Somos 4 irmãos, todos de mães diferentes, de locais diferentes do país, um único pai.
O meu pai (nosso) costumava dizer-me em tom de brincadeira:
- Eu sempre fui um bom homem, dei um filho a cada uma das mulheres e assim não sobrecarreguei nenhuma delas!
Algo assim do género, se bem que tenho dúvidas, se tenha usado a palavra bom ou inteligente, mas com certeza ele procurava ver o lado positivo, daquilo que foi trágico para alguns de nós.
Ao fim de 37 anos decidi encontrar os meus irmãos. Confesso que antes não o quis, apesar de me ter sido sugerido pelo meu (nosso) pai, há muitos anos. Disse-me o nome do meu irmão mais novo e entregou-me um papel solto com o seu numero de telefone que deixei ainda durante algum tempo ao lado do telefone, mas que depois acabou por se perder inexoravelmente no tempo.
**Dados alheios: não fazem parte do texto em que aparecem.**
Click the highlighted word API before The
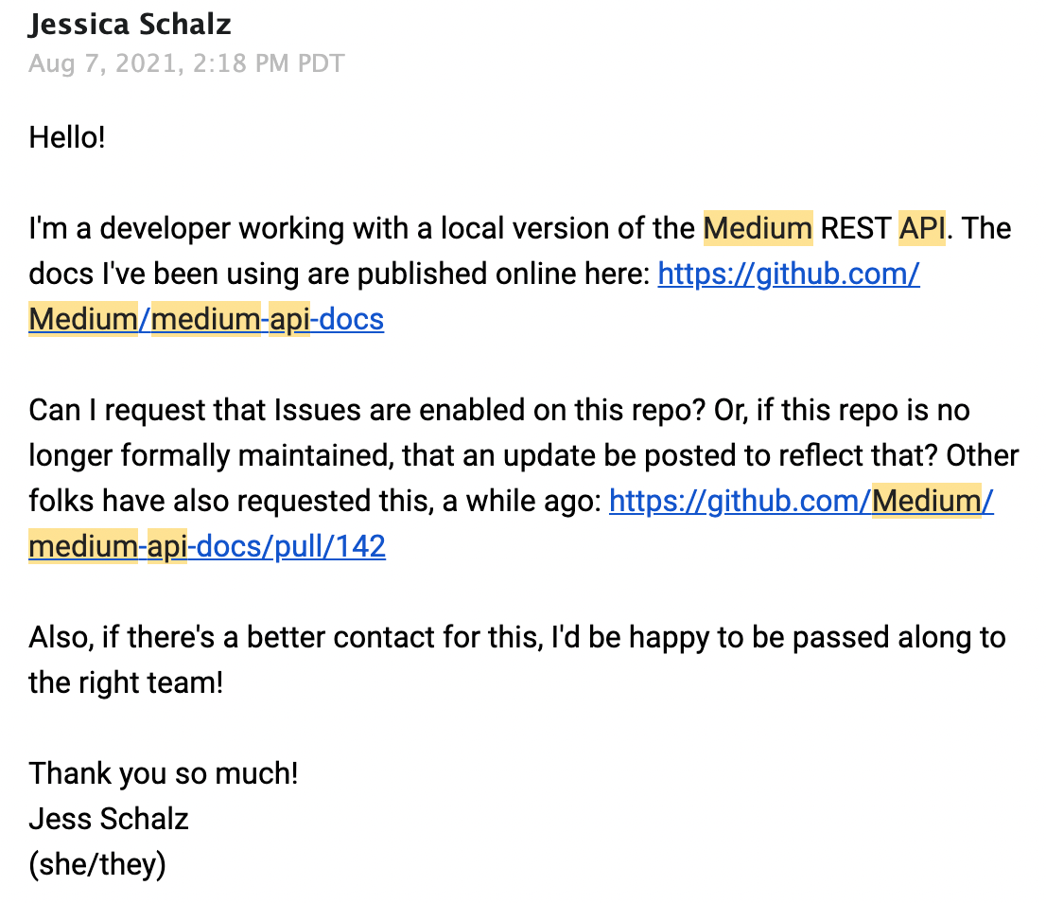 coord(922,228)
Hoje quando conversava com o meu irmão sobre o passado, foi como se tivesse mergulhado no tempo e voltado a viver a minha historia. Deixou-me triste inicialmente … sim, mas depois revivi as aventuras, as fantasias e os lugares que habitaram durante tantos anos o meu imaginário.
Lembrei-me do sótão, da antiga padaria, das cores das casas velhas e das suas escadas que sempre me fascinaram e que sempre entraram nos meus sonhos.
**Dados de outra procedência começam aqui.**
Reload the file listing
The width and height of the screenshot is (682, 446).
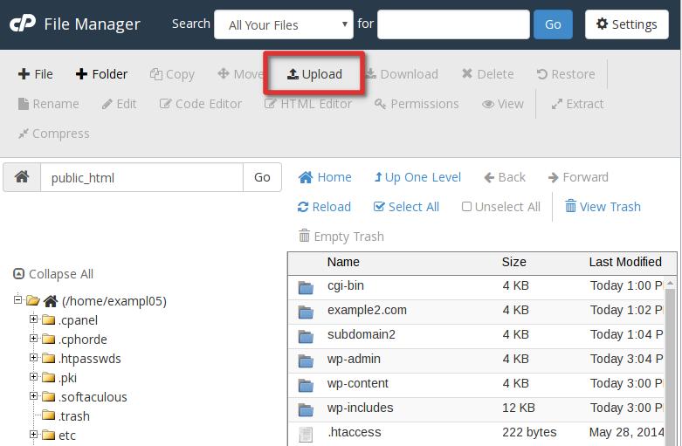pos(324,207)
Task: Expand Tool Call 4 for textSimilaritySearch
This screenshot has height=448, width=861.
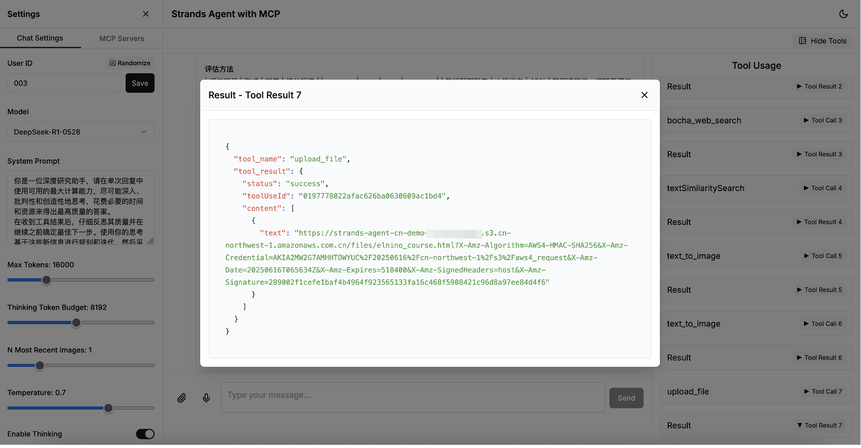Action: 823,188
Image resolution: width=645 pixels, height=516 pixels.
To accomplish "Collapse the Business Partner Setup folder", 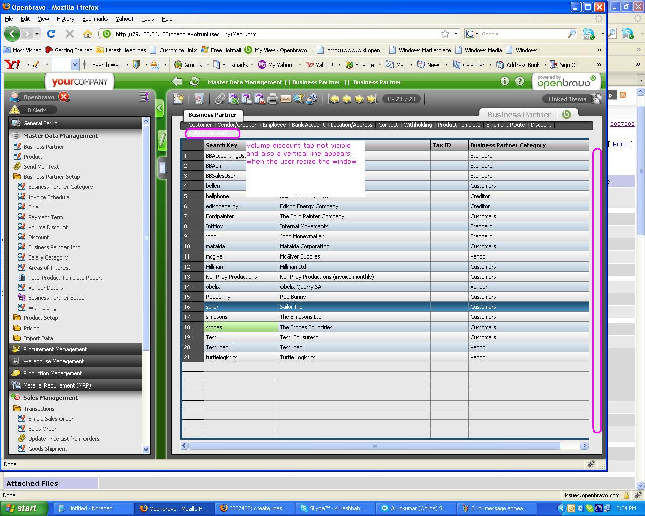I will (x=51, y=177).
Foram todos esses momentos que me moldaram, que fizeram de mim o que fui e o que sou hoje. Compreendi que não poderia ser diferente, por muitos livros que leia.
A minha história, umas vezes triste, outras feliz é indissociável de mim, foi ela que me levou a sentir o prazer de viver estas aventuras, estas sensações fantásticas que foram moldando e construindo a minha vida interior.
Se calhar um dia escrevo sobre nós. Os 4 irmãos.